Everything from the line holding "Disable the Launch at login checkbox" through the end of the records should be printed exactly, apart from the pictures.
====== Exercise data ======
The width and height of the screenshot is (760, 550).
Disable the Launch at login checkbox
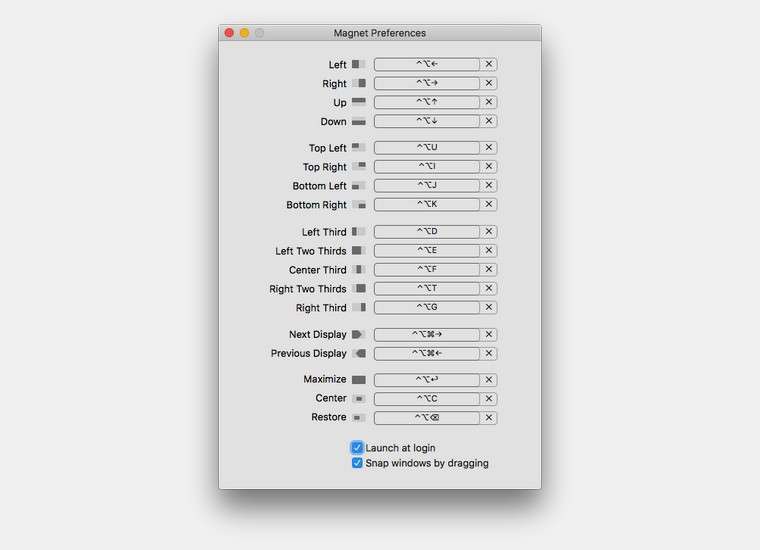coord(357,448)
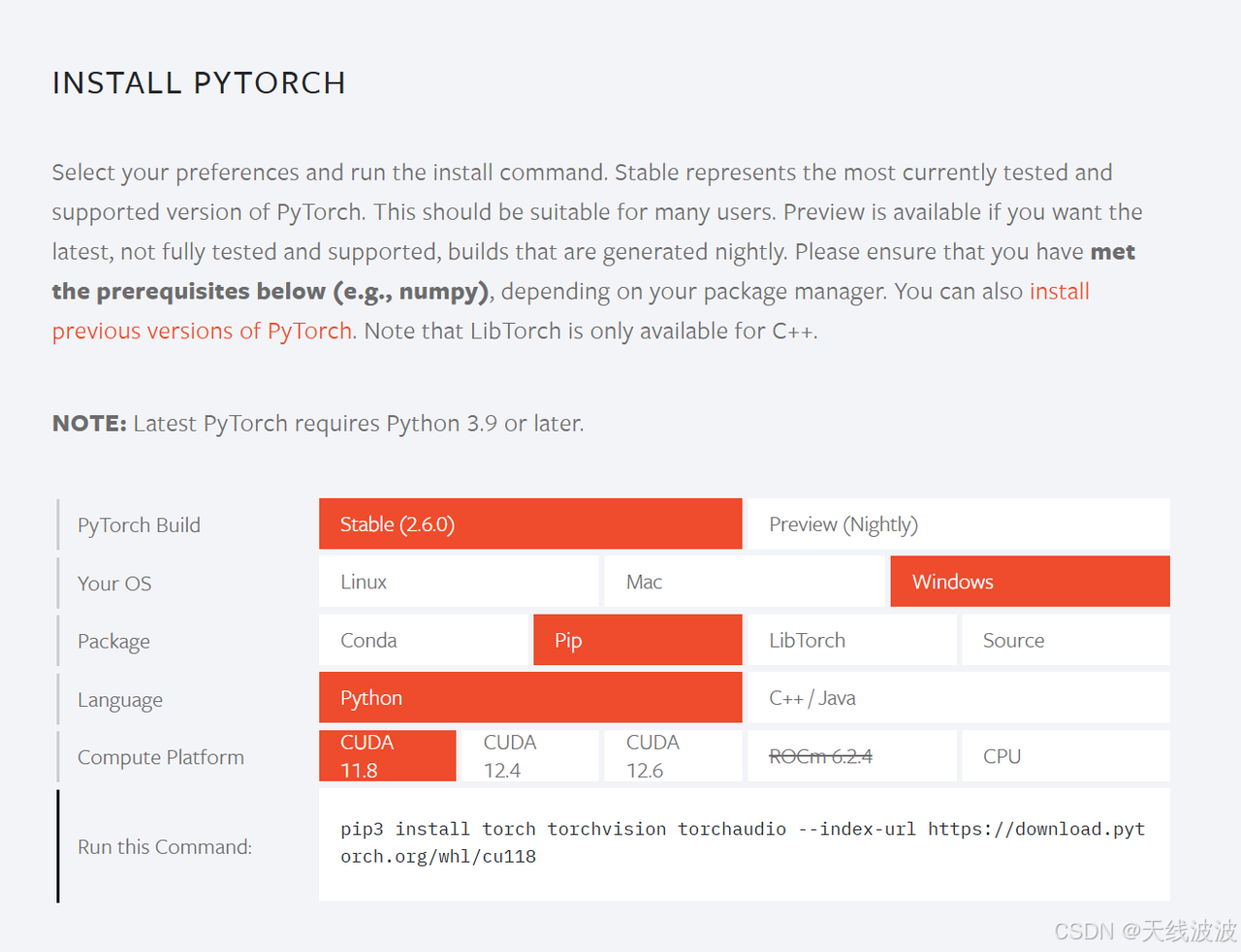This screenshot has height=952, width=1241.
Task: Switch to Preview (Nightly) build
Action: [x=958, y=524]
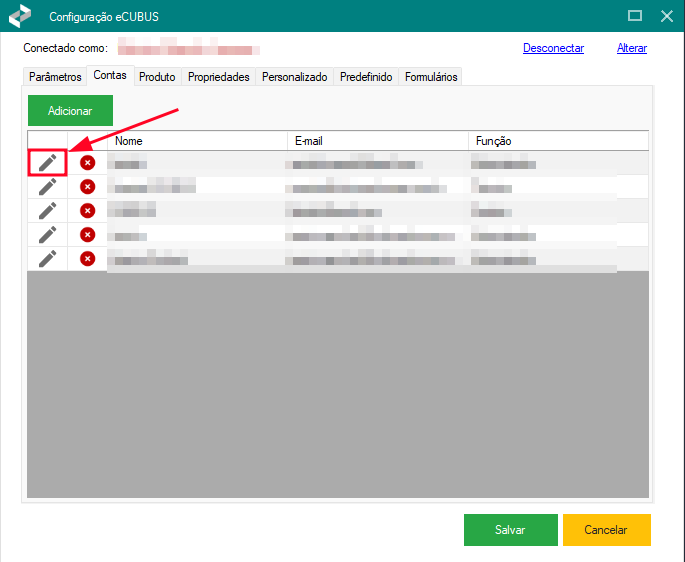Click the pencil icon in the third row
Image resolution: width=685 pixels, height=562 pixels.
(x=47, y=210)
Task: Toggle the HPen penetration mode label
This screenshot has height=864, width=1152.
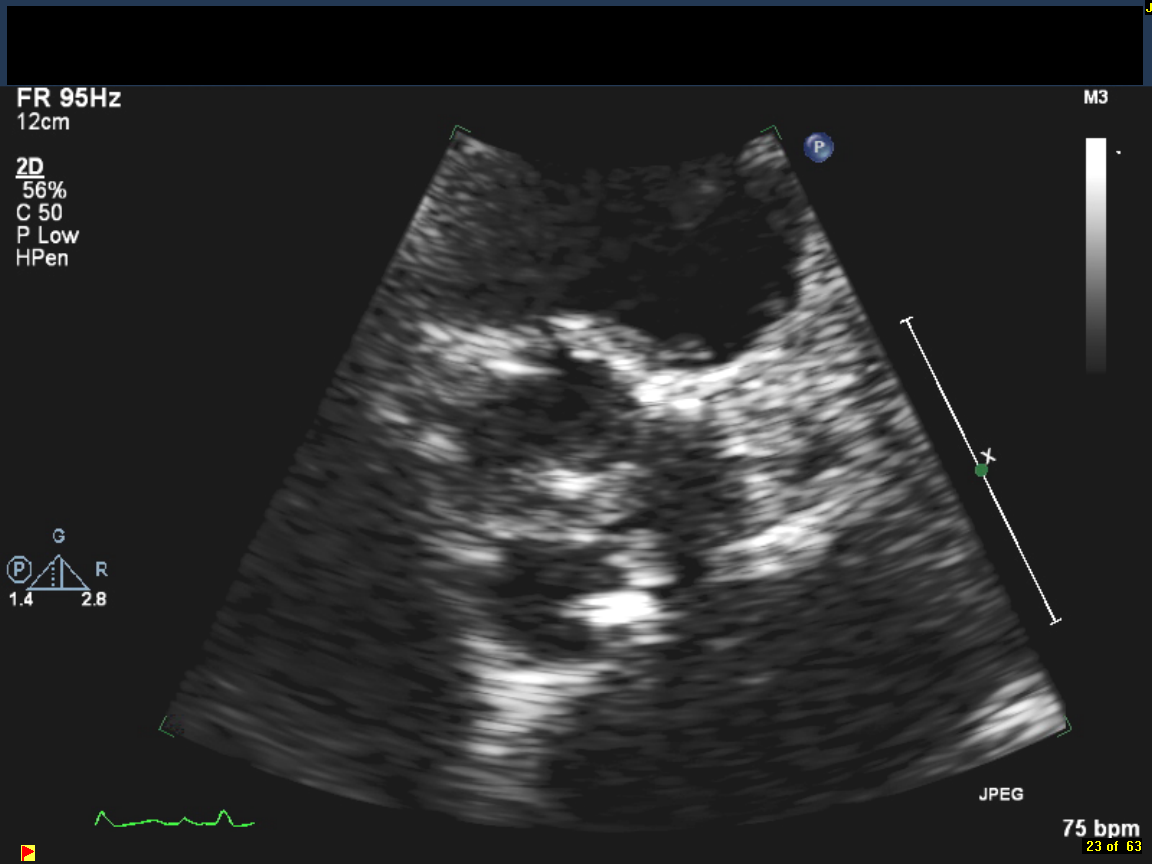Action: point(42,259)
======
**Response:**
Disable the Launch at login checkbox
coord(357,448)
This screenshot has height=952, width=1241.
Task: Switch to Preview (Nightly) build
Action: [x=958, y=524]
Click the pencil icon in the third row
Image resolution: width=685 pixels, height=562 pixels.
(x=47, y=210)
Task: Toggle the HPen penetration mode label
This screenshot has height=864, width=1152.
Action: point(42,259)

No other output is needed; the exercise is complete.